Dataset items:
-- start --

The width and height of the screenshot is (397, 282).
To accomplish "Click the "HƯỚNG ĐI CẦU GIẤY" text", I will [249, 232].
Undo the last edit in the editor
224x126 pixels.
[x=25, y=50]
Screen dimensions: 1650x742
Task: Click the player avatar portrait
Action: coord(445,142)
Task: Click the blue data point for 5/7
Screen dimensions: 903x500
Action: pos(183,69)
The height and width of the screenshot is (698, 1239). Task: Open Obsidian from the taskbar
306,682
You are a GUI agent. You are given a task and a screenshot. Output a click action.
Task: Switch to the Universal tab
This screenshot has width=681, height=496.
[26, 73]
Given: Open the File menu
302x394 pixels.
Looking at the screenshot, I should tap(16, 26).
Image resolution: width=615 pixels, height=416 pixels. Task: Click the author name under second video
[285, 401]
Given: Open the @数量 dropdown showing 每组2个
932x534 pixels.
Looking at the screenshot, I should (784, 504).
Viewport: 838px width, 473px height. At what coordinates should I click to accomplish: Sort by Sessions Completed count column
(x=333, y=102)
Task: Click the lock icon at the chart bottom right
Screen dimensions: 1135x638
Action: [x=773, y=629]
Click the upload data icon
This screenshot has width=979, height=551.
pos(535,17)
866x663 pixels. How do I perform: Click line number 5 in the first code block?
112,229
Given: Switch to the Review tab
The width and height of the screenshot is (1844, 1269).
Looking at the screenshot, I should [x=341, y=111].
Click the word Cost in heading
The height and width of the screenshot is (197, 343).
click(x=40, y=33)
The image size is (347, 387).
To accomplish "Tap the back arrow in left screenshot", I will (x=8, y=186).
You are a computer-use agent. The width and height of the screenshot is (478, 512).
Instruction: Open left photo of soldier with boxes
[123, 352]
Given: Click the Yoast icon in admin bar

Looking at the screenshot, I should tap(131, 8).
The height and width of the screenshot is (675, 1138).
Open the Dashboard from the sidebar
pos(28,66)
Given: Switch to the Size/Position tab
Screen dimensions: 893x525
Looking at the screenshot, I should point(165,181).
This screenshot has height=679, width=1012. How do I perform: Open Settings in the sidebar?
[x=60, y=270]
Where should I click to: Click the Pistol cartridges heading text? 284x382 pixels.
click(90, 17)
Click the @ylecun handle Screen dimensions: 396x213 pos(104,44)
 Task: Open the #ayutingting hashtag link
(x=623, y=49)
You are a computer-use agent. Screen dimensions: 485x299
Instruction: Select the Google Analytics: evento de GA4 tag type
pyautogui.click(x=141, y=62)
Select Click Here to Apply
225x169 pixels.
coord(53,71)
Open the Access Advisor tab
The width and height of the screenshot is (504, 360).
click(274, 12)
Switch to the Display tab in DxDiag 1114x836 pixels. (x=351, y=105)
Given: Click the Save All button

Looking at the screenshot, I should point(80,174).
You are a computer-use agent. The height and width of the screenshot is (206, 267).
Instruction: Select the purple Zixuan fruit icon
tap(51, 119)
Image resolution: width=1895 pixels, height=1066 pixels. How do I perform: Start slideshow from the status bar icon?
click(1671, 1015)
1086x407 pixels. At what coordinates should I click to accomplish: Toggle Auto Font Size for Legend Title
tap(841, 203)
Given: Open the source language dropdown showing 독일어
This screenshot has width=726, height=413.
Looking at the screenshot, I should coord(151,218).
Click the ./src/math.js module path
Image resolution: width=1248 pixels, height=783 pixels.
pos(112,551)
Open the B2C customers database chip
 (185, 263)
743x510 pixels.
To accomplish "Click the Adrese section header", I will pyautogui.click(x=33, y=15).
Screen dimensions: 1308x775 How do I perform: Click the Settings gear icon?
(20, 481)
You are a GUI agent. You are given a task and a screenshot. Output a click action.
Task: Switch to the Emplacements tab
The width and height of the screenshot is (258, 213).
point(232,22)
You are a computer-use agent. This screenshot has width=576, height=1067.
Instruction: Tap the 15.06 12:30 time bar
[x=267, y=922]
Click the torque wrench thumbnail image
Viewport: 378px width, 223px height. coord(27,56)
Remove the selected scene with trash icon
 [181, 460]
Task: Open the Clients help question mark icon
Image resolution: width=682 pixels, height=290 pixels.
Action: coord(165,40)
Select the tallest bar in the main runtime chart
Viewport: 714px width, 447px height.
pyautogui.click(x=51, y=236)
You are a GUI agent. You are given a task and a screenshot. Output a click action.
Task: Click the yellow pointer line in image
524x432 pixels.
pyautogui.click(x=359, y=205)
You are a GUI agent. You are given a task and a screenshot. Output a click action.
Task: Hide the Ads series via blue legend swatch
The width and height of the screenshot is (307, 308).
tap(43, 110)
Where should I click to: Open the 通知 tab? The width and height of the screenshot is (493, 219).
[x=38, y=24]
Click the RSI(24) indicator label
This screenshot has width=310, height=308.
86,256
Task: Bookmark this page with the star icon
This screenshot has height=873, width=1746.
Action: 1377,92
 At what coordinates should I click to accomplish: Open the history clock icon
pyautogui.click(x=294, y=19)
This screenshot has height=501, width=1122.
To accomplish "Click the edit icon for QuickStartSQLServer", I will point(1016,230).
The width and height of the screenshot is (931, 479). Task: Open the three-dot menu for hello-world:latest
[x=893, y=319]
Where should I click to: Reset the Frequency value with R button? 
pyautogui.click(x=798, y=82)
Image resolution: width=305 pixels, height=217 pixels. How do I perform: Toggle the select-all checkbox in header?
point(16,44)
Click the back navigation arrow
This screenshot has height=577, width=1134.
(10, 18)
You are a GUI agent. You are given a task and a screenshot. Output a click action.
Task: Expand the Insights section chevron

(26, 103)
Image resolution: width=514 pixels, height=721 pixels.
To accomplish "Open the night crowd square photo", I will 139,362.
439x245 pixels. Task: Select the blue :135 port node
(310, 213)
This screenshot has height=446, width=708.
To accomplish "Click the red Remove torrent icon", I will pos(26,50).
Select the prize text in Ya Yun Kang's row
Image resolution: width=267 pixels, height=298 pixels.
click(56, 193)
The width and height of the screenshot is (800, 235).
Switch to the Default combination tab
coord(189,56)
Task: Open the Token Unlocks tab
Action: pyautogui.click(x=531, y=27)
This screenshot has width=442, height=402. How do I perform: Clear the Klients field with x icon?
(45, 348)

-- end --

Directive
Render every line of the data above as a JSON array of strings, with one string per line and blank lines omitted.

Result of the exercise
[
  "The width and height of the screenshot is (397, 282).",
  "To accomplish \"Click the \"HƯỚNG ĐI CẦU GIẤY\" text\", I will [249, 232].",
  "Undo the last edit in the editor",
  "224x126 pixels.",
  "[x=25, y=50]",
  "Screen dimensions: 1650x742",
  "Task: Click the player avatar portrait",
  "Action: coord(445,142)",
  "Task: Click the blue data point for 5/7",
  "Screen dimensions: 903x500",
  "Action: pos(183,69)",
  "The height and width of the screenshot is (698, 1239). Task: Open Obsidian from the taskbar",
  "306,682",
  "You are a GUI agent. You are given a task and a screenshot. Output a click action.",
  "Task: Switch to the Universal tab",
  "This screenshot has width=681, height=496.",
  "[26, 73]",
  "Given: Open the File menu",
  "302x394 pixels.",
  "Looking at the screenshot, I should tap(16, 26).",
  "Image resolution: width=615 pixels, height=416 pixels. Task: Click the author name under second video",
  "[285, 401]",
  "Given: Open the @数量 dropdown showing 每组2个",
  "932x534 pixels.",
  "Looking at the screenshot, I should (784, 504).",
  "Viewport: 838px width, 473px height. At what coordinates should I click to accomplish: Sort by Sessions Completed count column",
  "(x=333, y=102)",
  "Task: Click the lock icon at the chart bottom right",
  "Screen dimensions: 1135x638",
  "Action: [x=773, y=629]",
  "Click the upload data icon",
  "This screenshot has width=979, height=551.",
  "pos(535,17)",
  "866x663 pixels. How do I perform: Click line number 5 in the first code block?",
  "112,229",
  "Given: Switch to the Review tab",
  "The width and height of the screenshot is (1844, 1269).",
  "Looking at the screenshot, I should [x=341, y=111].",
  "Click the word Cost in heading",
  "The height and width of the screenshot is (197, 343).",
  "click(x=40, y=33)",
  "The image size is (347, 387).",
  "To accomplish \"Tap the back arrow in left screenshot\", I will (x=8, y=186).",
  "You are a computer-use agent. The width and height of the screenshot is (478, 512).",
  "Instruction: Open left photo of soldier with boxes",
  "[123, 352]",
  "Given: Click the Yoast icon in admin bar",
  "Looking at the screenshot, I should tap(131, 8).",
  "The height and width of the screenshot is (675, 1138).",
  "Open the Dashboard from the sidebar",
  "pos(28,66)",
  "Given: Switch to the Size/Position tab",
  "Screen dimensions: 893x525",
  "Looking at the screenshot, I should point(165,181).",
  "This screenshot has height=679, width=1012. How do I perform: Open Settings in the sidebar?",
  "[x=60, y=270]",
  "Where should I click to: Click the Pistol cartridges heading text? 284x382 pixels.",
  "click(90, 17)",
  "Click the @ylecun handle Screen dimensions: 396x213 pos(104,44)",
  " Task: Open the #ayutingting hashtag link",
  "(x=623, y=49)",
  "You are a computer-use agent. Screen dimensions: 485x299",
  "Instruction: Select the Google Analytics: evento de GA4 tag type",
  "pyautogui.click(x=141, y=62)",
  "Select Click Here to Apply",
  "225x169 pixels.",
  "coord(53,71)",
  "Open the Access Advisor tab",
  "The width and height of the screenshot is (504, 360).",
  "click(274, 12)",
  "Switch to the Display tab in DxDiag 1114x836 pixels. (x=351, y=105)",
  "Given: Click the Save All button",
  "Looking at the screenshot, I should point(80,174).",
  "You are a computer-use agent. The height and width of the screenshot is (206, 267).",
  "Instruction: Select the purple Zixuan fruit icon",
  "tap(51, 119)",
  "Image resolution: width=1895 pixels, height=1066 pixels. How do I perform: Start slideshow from the status bar icon?",
  "click(1671, 1015)",
  "1086x407 pixels. At what coordinates should I click to accomplish: Toggle Auto Font Size for Legend Title",
  "tap(841, 203)",
  "Given: Open the source language dropdown showing 독일어",
  "This screenshot has width=726, height=413.",
  "Looking at the screenshot, I should coord(151,218).",
  "Click the ./src/math.js module path",
  "Image resolution: width=1248 pixels, height=783 pixels.",
  "pos(112,551)",
  "Open the B2C customers database chip",
  " (185, 263)",
  "743x510 pixels.",
  "To accomplish \"Click the Adrese section header\", I will pyautogui.click(x=33, y=15).",
  "Screen dimensions: 1308x775 How do I perform: Click the Settings gear icon?",
  "(20, 481)",
  "You are a GUI agent. You are given a task and a screenshot. Output a click action.",
  "Task: Switch to the Emplacements tab",
  "The width and height of the screenshot is (258, 213).",
  "point(232,22)",
  "You are a computer-use agent. This screenshot has width=576, height=1067.",
  "Instruction: Tap the 15.06 12:30 time bar",
  "[x=267, y=922]",
  "Click the torque wrench thumbnail image",
  "Viewport: 378px width, 223px height. coord(27,56)",
  "Remove the selected scene with trash icon",
  " [181, 460]",
  "Task: Open the Clients help question mark icon",
  "Image resolution: width=682 pixels, height=290 pixels.",
  "Action: coord(165,40)",
  "Select the tallest bar in the main runtime chart",
  "Viewport: 714px width, 447px height.",
  "pyautogui.click(x=51, y=236)",
  "You are a GUI agent. You are given a task and a screenshot. Output a click action.",
  "Task: Click the yellow pointer line in image",
  "524x432 pixels.",
  "pyautogui.click(x=359, y=205)",
  "You are a GUI agent. You are given a task and a screenshot. Output a click action.",
  "Task: Hide the Ads series via blue legend swatch",
  "The width and height of the screenshot is (307, 308).",
  "tap(43, 110)",
  "Where should I click to: Open the 通知 tab? The width and height of the screenshot is (493, 219).",
  "[x=38, y=24]",
  "Click the RSI(24) indicator label",
  "This screenshot has width=310, height=308.",
  "86,256",
  "Task: Bookmark this page with the star icon",
  "This screenshot has height=873, width=1746.",
  "Action: 1377,92",
  " At what coordinates should I click to accomplish: Open the history clock icon",
  "pyautogui.click(x=294, y=19)",
  "This screenshot has height=501, width=1122.",
  "To accomplish \"Click the edit icon for QuickStartSQLServer\", I will point(1016,230).",
  "The width and height of the screenshot is (931, 479). Task: Open the three-dot menu for hello-world:latest",
  "[x=893, y=319]",
  "Where should I click to: Reset the Frequency value with R button? ",
  "pyautogui.click(x=798, y=82)",
  "Image resolution: width=305 pixels, height=217 pixels. How do I perform: Toggle the select-all checkbox in header?",
  "point(16,44)",
  "Click the back navigation arrow",
  "This screenshot has height=577, width=1134.",
  "(10, 18)",
  "You are a GUI agent. You are given a task and a screenshot. Output a click action.",
  "Task: Expand the Insights section chevron",
  "(26, 103)",
  "Image resolution: width=514 pixels, height=721 pixels.",
  "To accomplish \"Open the night crowd square photo\", I will 139,362.",
  "439x245 pixels. Task: Select the blue :135 port node",
  "(310, 213)",
  "This screenshot has height=446, width=708.",
  "To accomplish \"Click the red Remove torrent icon\", I will pos(26,50).",
  "Select the prize text in Ya Yun Kang's row",
  "Image resolution: width=267 pixels, height=298 pixels.",
  "click(56, 193)",
  "The width and height of the screenshot is (800, 235).",
  "Switch to the Default combination tab",
  "coord(189,56)",
  "Task: Open the Token Unlocks tab",
  "Action: pyautogui.click(x=531, y=27)",
  "This screenshot has width=442, height=402. How do I perform: Clear the Klients field with x icon?",
  "(45, 348)"
]